# water stains on super soft leather?



## DirtyOldBagLady

I have this bag that is made of very supple leather.  The kind you can't take out in the rain or spill water on because it will immediately soak/stain into it.  Do you ladies know of a good cleaner that can lift these types of water stains?  
Thanks!


----------



## gr8heart

Great question!

I was washing my hands after voting this evening and I spilled some water droplets on my bag .  It hurts!  Hoping for tips while I do some research!  TIA!


----------



## couture_addict

You can get rid of water stains just be rewetting the area evenly with a clean, soft cloth or paper towel.  I use bottled water only - and use a white cloth so there is no risk of color transfer

Try wetting it out to a seam, or if the spot is in the middle, just gradually fade it out evenly.  I used this on my whiskey Chloe Silverado - it really works!


----------



## bagaholic72

i've heard hallak cleaners in nyc is good, but expensive.


----------



## gr8heart

Thank you, *C_addict*!  I will also keep hallak cleaners in mind, *bagaholic72*; I really appreciate your input!


----------



## ami kio

couture_addict said:


> You can get rid of water stains just be rewetting the area evenly with a clean, soft cloth or paper towel.  I use bottled water only - and use a white cloth so there is no risk of color transfer
> 
> Try wetting it out to a seam, or if the spot is in the middle, just gradually fade it out evenly.  I used this on my whiskey Chloe Silverado - it really works!
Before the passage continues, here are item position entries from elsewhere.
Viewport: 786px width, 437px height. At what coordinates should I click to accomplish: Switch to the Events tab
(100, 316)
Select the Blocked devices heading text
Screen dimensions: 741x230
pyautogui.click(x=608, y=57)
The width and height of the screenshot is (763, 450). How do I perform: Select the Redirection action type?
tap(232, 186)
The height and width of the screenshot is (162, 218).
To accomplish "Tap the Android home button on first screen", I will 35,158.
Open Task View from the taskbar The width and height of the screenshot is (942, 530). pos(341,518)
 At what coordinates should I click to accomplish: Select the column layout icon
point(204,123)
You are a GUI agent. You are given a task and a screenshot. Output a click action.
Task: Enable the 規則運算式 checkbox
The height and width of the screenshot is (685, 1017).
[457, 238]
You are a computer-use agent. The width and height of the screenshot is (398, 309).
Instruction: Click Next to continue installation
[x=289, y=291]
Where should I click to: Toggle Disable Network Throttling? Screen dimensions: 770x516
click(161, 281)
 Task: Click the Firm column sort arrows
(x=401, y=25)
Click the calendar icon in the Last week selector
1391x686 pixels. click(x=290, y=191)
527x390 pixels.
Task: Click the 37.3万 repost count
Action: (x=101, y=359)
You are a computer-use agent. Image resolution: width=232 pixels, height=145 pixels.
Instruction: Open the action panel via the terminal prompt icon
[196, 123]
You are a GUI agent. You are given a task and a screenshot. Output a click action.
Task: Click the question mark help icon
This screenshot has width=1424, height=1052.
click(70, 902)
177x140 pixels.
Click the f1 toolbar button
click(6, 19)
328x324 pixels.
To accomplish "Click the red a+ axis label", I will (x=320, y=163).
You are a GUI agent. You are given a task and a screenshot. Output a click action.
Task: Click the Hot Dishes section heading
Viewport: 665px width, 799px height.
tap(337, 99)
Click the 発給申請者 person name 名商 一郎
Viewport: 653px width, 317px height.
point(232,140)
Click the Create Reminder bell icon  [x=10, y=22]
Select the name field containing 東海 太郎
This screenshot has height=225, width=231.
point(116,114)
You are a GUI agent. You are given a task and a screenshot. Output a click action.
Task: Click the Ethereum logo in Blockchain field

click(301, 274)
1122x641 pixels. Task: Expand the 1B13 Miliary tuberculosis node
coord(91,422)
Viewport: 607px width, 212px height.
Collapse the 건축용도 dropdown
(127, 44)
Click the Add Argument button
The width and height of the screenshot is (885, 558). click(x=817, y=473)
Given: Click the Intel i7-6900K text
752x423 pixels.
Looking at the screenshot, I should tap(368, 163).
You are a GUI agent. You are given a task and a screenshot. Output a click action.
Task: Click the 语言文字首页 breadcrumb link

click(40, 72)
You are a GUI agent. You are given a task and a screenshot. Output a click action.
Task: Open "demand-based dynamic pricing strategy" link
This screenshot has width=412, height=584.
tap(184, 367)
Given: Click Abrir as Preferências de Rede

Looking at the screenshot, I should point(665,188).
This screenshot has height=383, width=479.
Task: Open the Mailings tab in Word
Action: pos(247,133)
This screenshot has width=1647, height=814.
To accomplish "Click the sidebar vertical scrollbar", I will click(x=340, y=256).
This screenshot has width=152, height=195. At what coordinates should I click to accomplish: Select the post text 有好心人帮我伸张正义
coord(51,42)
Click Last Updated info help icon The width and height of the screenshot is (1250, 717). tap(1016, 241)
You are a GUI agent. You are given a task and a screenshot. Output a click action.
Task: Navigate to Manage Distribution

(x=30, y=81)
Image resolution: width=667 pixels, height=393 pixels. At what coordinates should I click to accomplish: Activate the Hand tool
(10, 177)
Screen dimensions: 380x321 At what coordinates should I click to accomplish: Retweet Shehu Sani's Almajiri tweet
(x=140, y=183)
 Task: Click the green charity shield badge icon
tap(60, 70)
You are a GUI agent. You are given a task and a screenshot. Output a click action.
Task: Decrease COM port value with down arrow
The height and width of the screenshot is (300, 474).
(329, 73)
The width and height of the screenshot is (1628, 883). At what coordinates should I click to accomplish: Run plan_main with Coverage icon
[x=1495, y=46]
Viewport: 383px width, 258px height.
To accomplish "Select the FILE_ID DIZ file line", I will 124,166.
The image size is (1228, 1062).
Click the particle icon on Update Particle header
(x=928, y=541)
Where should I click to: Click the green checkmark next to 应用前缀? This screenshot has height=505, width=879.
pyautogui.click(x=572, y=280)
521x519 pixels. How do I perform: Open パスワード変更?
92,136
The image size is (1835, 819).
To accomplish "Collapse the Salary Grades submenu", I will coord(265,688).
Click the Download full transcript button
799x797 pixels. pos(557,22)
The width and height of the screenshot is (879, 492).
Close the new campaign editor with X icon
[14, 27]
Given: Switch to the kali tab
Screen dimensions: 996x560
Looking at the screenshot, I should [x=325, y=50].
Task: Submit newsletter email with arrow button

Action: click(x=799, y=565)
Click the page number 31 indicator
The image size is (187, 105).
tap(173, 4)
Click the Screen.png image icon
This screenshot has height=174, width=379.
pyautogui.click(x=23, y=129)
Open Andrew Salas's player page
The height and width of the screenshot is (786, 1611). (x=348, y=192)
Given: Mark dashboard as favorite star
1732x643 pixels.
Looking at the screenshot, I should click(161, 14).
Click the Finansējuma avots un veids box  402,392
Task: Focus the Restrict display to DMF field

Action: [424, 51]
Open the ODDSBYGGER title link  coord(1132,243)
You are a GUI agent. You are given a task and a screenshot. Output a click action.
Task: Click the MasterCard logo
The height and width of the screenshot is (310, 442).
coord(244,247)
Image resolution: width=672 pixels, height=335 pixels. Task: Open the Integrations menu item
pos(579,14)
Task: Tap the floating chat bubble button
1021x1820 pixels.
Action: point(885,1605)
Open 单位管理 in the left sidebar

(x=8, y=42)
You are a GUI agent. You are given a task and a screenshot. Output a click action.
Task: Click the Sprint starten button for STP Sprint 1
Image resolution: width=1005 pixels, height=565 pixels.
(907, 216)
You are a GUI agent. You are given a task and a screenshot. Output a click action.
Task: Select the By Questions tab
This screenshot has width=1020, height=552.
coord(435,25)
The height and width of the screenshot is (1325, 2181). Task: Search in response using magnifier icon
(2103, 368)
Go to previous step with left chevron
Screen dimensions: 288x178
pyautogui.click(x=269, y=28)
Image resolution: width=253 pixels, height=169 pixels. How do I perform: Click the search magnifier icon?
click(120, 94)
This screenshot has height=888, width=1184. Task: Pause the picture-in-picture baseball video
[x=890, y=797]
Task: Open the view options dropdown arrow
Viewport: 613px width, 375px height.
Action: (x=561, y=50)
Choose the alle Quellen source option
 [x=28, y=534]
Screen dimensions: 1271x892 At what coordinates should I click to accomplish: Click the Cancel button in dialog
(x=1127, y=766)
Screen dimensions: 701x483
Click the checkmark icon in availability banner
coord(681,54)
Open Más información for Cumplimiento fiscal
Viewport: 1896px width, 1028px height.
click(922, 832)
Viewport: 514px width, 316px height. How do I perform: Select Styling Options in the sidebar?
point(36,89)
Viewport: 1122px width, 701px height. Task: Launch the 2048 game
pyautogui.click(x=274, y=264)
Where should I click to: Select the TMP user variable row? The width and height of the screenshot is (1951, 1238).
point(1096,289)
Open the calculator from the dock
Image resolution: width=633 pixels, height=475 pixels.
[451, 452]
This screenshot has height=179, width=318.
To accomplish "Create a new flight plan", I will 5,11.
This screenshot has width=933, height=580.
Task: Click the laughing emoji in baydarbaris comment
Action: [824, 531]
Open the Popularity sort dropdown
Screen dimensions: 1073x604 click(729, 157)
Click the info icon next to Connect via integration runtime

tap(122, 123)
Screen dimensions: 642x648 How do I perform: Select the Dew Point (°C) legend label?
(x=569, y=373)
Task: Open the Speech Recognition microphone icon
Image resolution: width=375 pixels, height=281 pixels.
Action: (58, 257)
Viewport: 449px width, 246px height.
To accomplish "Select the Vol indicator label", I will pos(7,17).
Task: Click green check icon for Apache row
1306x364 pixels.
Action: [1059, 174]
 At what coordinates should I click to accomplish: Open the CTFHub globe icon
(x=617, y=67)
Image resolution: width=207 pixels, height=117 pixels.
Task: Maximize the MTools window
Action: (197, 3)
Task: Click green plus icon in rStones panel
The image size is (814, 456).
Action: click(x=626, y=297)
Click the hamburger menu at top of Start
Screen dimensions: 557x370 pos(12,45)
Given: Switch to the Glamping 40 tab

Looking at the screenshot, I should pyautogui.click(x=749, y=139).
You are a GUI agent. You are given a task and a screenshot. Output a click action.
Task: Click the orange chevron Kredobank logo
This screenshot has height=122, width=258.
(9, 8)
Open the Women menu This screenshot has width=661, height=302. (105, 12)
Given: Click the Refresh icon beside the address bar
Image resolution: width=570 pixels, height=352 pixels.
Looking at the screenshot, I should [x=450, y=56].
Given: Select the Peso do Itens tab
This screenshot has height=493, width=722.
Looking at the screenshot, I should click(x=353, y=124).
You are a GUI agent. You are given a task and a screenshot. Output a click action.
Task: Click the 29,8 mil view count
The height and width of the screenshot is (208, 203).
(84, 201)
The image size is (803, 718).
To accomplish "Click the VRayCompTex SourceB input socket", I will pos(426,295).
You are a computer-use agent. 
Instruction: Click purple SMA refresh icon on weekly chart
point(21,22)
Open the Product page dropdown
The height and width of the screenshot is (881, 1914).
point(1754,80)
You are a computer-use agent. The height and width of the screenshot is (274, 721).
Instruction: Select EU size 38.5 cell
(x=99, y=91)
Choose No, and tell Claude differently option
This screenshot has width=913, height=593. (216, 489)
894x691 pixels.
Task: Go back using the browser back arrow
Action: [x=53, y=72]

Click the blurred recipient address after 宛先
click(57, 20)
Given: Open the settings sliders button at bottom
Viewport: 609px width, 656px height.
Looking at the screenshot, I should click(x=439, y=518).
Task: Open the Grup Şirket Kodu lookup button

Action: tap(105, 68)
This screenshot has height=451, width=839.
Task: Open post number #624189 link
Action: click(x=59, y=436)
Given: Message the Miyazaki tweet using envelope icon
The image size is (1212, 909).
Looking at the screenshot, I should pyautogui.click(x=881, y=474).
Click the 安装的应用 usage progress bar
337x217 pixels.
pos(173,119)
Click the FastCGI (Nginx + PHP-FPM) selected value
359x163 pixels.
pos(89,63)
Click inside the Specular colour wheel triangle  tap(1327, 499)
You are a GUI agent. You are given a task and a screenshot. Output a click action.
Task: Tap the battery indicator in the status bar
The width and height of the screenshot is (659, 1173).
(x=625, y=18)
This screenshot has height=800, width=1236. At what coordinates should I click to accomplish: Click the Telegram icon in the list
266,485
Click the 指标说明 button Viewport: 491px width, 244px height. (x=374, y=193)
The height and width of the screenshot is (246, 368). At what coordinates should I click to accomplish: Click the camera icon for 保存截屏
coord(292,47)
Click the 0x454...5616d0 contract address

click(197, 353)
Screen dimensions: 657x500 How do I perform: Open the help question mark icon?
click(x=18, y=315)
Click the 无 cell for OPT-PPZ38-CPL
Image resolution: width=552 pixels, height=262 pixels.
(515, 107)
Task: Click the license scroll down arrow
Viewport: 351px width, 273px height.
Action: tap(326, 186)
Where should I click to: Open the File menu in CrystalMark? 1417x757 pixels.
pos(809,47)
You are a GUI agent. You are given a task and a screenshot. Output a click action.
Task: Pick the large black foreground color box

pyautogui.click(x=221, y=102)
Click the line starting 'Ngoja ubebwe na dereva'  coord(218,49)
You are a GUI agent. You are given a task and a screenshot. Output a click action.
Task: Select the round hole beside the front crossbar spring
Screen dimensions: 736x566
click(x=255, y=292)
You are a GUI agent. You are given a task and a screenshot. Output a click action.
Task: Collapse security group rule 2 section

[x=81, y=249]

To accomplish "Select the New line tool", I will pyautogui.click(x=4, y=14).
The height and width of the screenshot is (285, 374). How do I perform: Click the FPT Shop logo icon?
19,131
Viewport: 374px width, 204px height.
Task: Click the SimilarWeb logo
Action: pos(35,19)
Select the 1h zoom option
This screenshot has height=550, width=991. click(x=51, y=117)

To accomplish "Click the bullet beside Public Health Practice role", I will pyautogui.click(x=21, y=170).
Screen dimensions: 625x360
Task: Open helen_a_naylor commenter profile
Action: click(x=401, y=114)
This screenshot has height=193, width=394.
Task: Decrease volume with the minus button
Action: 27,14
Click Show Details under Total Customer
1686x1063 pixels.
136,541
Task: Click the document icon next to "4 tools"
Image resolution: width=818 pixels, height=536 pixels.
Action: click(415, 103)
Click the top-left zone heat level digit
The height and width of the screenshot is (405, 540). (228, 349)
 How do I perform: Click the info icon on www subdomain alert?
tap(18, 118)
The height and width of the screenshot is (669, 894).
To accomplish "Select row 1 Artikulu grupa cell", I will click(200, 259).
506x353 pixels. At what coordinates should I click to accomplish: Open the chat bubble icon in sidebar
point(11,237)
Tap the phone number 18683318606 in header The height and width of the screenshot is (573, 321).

Good to know, *couture_addict*  -- I'll have to try it the next time I get a water spot on a bag.  

When you think about it, frequently water spots are due to (a) residuals in the water being left behind or (b) migration of dye from the water.  In the former case, using pure water (e.g. distilled) should dilute/move the residue around so that it's not as prominent.


----------



## sep

_bump...  anyone?_


----------



## gratytude

once I get some spots, I usually wipe the whole area and it all blends.  It's part of the beauty of natural leather sometimes.


----------



## posk51

good to know!  I was just asking a similar question recently...it's been raining.


----------



## _mimo_

I got water stained my leather bag. It already dried but the spot became a little shiny. Can leather conditioner balance out the color and leather composition like nothing happened?


----------



## _mimo_

what will i do to rejuvenate this spot due to dried water stain?


----------



## Niksinmanolo

Hey girls, 

My pretty MOSCHINO got sum sort of a stain.. HELP!!! Don't know whn, don't know how! Now I know for sure it's not a water stain.. I'm guessing may be sum oil based make up or perfume.. Or i don't know.. what do u think it is??? 








 Does anyone know sum sort of a 'magic trick' tht'll work?? I'm open to any suggestions.. Hav zero experience with stains on handbags


----------



## MissPrissHoityT

couture_addict said:


> You can get rid of water stains just be rewetting the area evenly with a clean, soft cloth or paper towel.  I use bottled water only - and use a white cloth so there is no risk of color transfer
> 
> Try wetting it out to a seam, or if the spot is in the middle, just gradually fade it out evenly.  I used this on my whiskey Chloe Silverado - it really works!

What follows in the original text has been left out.